Published Paper

Inserted: 8 dec 2022
Last Updated: 8 aug 2024

Journal: Calculus of Variations and Partial Differential Equations
Volume: 63
Number: 5
Pages: 114
Year: 2024
Doi: 10.1007/s00526-024-02721-9

Abstract:

In this paper we prove Gamma-convergence of a nonlocal perimeter of Minkowski type to a local anisotropic perimeter. The nonlocal model describes the regularizing effect of adversarial training in binary classifications. The energy essentially depends on the interaction between two distributions modelling likelihoods for the associated classes. We overcome typical strict regularity assumptions for the distributions by only assuming that they have bounded BV densities.
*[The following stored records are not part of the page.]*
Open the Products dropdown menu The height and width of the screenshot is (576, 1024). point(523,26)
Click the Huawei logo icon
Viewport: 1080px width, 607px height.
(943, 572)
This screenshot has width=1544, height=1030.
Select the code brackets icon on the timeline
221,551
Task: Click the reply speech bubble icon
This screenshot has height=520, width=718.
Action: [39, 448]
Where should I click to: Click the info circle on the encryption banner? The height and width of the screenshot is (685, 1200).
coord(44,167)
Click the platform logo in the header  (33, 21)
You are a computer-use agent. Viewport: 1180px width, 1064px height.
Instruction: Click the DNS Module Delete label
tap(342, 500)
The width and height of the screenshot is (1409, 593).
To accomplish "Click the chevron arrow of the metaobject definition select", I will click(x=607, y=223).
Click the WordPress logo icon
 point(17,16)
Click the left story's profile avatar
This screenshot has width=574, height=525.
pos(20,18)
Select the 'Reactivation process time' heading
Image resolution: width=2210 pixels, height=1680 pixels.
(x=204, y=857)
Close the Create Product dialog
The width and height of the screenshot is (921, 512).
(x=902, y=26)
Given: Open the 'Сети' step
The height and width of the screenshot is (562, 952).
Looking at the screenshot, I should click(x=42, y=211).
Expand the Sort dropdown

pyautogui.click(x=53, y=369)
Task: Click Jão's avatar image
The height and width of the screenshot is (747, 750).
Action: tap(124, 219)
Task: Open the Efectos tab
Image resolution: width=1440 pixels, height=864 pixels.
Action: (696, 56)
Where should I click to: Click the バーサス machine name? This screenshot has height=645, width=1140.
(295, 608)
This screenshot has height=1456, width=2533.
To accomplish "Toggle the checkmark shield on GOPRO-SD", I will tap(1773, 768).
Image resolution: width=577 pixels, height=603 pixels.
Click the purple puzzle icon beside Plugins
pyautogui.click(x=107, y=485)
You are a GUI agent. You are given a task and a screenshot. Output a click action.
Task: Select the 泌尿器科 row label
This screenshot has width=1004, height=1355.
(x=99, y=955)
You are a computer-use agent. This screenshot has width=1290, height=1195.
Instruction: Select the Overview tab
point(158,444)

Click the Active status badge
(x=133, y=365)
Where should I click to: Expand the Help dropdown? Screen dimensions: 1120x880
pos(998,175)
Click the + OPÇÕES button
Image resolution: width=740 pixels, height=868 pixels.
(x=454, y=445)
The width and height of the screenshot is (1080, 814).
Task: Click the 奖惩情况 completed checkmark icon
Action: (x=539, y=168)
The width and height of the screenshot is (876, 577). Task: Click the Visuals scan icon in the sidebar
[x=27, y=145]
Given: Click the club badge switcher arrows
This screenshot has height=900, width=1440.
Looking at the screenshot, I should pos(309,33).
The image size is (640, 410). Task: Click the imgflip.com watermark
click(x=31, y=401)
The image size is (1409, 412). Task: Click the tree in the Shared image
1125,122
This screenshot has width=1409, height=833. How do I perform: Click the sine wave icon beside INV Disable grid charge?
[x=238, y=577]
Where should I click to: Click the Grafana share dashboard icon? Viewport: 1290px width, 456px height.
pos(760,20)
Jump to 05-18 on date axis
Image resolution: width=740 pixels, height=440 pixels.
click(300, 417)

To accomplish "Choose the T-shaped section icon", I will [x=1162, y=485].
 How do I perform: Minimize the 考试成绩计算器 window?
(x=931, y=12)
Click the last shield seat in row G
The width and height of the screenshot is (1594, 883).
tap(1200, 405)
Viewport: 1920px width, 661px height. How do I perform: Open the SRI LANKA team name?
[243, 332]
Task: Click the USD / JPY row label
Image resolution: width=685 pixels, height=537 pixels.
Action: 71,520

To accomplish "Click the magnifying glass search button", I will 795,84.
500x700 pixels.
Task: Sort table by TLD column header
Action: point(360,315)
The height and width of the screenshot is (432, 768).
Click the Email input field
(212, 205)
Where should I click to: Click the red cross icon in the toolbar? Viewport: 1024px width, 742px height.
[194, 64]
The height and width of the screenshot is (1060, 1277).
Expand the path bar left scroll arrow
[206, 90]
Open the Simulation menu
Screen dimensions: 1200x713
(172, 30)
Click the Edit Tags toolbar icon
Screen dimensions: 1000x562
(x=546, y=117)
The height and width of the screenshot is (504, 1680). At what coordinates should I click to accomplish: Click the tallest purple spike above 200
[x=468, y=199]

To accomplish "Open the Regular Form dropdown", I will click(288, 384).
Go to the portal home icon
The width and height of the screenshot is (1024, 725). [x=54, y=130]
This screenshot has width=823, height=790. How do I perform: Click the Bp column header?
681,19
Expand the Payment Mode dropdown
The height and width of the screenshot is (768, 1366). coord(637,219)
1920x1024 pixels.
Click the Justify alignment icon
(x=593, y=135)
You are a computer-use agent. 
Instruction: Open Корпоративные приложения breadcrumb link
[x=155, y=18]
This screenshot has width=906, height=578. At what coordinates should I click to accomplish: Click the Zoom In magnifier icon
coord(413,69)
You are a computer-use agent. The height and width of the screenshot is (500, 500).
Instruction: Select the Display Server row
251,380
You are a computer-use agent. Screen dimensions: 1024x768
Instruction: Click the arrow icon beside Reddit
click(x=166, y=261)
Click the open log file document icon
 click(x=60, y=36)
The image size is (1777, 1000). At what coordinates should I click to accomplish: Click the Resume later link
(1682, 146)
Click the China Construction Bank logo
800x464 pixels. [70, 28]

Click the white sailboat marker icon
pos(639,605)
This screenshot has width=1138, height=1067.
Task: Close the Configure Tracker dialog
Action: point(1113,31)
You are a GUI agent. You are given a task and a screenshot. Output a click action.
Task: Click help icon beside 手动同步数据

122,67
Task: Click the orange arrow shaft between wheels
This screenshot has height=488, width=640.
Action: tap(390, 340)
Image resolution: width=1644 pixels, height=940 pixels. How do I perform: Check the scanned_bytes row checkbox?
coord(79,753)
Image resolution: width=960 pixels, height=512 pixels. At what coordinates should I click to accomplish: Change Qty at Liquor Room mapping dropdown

In the natural topology coming from compactness, we prove Gamma-convergence to a weighted perimeter with weight determined by an anisotropic function of the two densities. Despite being local, this sharp interface limit reflects classification stability with respect to adversarial perturbations. We further apply our results to deduce Gamma-convergence of the associated total variations, to study the asymptotics of adversarial training, and to prove Gamma-convergence of graph discretizations for the nonlocal perimeter.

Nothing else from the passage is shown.